:: ФРАГМЕНТ ДОКУМЕНТА

Нам было приказано изучить состояние нашего белья и обуви, а также подготовить для новой кампании наше оружие. Император устроил нам смотр, и приказал нам быть полностью готовыми к выступлению, которое могло начаться в любой момент. Наши офицеры сказали нам, что нам предстоит отправиться на встречу, в которой будут участвовать прусский король и русский Император. Но у прусской границы, нам зачитали приказ, в котором сообщалось, что мы объявили войну Пруссии и России.
В первых числах сентября 1806 года мы отправились в Вюрцбург — Император уже ждал нас там. Это очень красивый город, его крепость великолепна. Принцы восторженно встретили Наполеона. Оттуда ускоренным маршем войска были направлены в Йену, в город мы вошли 13-го октября, в десять часов вечера. Мы прошли по городу в полной темноте — ни в одном окне не горел свет, жители покинули его. Полная тишина. Выйдя через противоположные ворота, мы очутились у подножия крутой горы. Нам необходимо было взойти на нее и немедленно побатальонно построиться на ее плоской вершине. Мы ощупью были вынуждены перемещаться у самого края пропасти — мы даже друг друга не видели. И при этом нужно было делать это тихо, поскольку враг находился совсем недалеко от нас. Мы построились в каре, а Император занял место в его центре. Затем к подножию этой ужасной горы подошла наша артиллерия, но она не могла идти дальше — проход был слишком узок, его надо было расширить и убрать множество разбросанных повсюду камней. Император лично руководил инженерами, он не ушел, пока дорога не была закончена, и в полной тишине перед нами прошла первая, ведомая двенадцатью лошадьми, пушка.

::::
:: ПРЕДОСТАВЛЕННЫЕ ДАННЫЕ

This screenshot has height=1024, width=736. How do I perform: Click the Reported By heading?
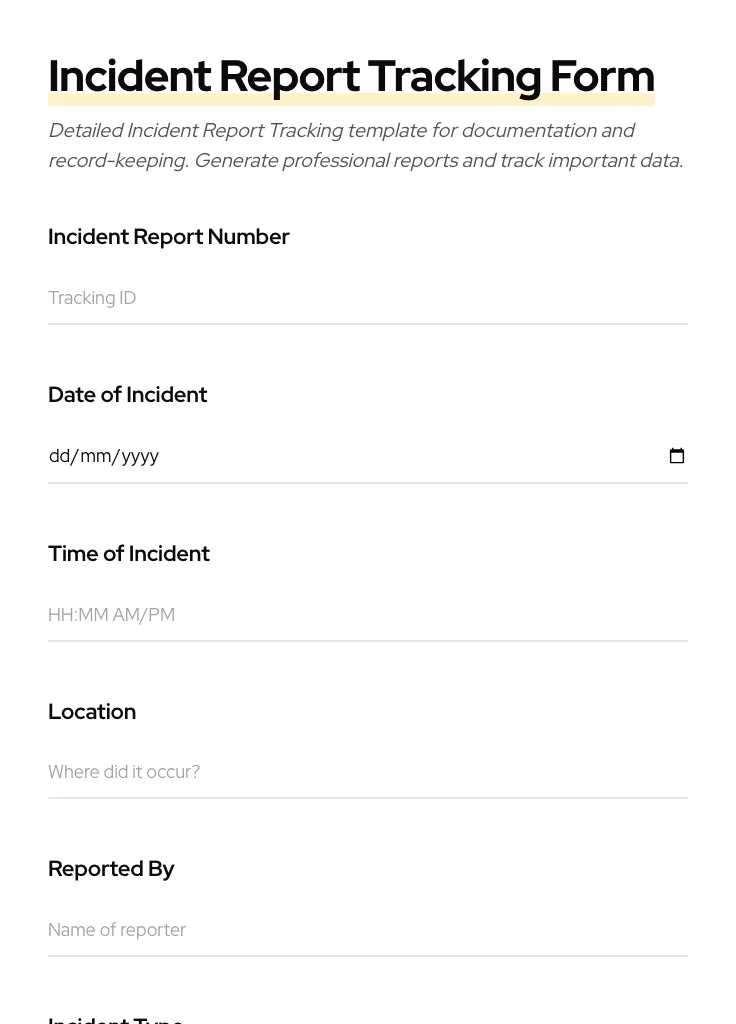111,868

::::

[ЧТО НУЖНО СДЕЛАТЬ]
1. Переведите на английский язык предложение из фрагмента о походе 1806 года: «Мы ощупью были вынуждены перемещаться у самого края пропасти — мы даже друг друга не видели.»
2. Верните без изменений часть фрагмента о походе 1806 года между словами «Нам было приказано» и «Пруссии и России.» включительно.
Данные не связаны с фрагментом о походе 1806 года.

[ОТВЕТЫ НИЖЕ]
1. We were forced to feel our way along the very edge of the precipice — we could not even see one another.

2.
Нам было приказано изучить состояние нашего белья и обуви, а также подготовить для новой кампании наше оружие. Император устроил нам смотр, и приказал нам быть полностью готовыми к выступлению, которое могло начаться в любой момент. Наши офицеры сказали нам, что нам предстоит отправиться на встречу, в которой будут участвовать прусский король и русский Император. Но у прусской границы, нам зачитали приказ, в котором сообщалось, что мы объявили войну Пруссии и России.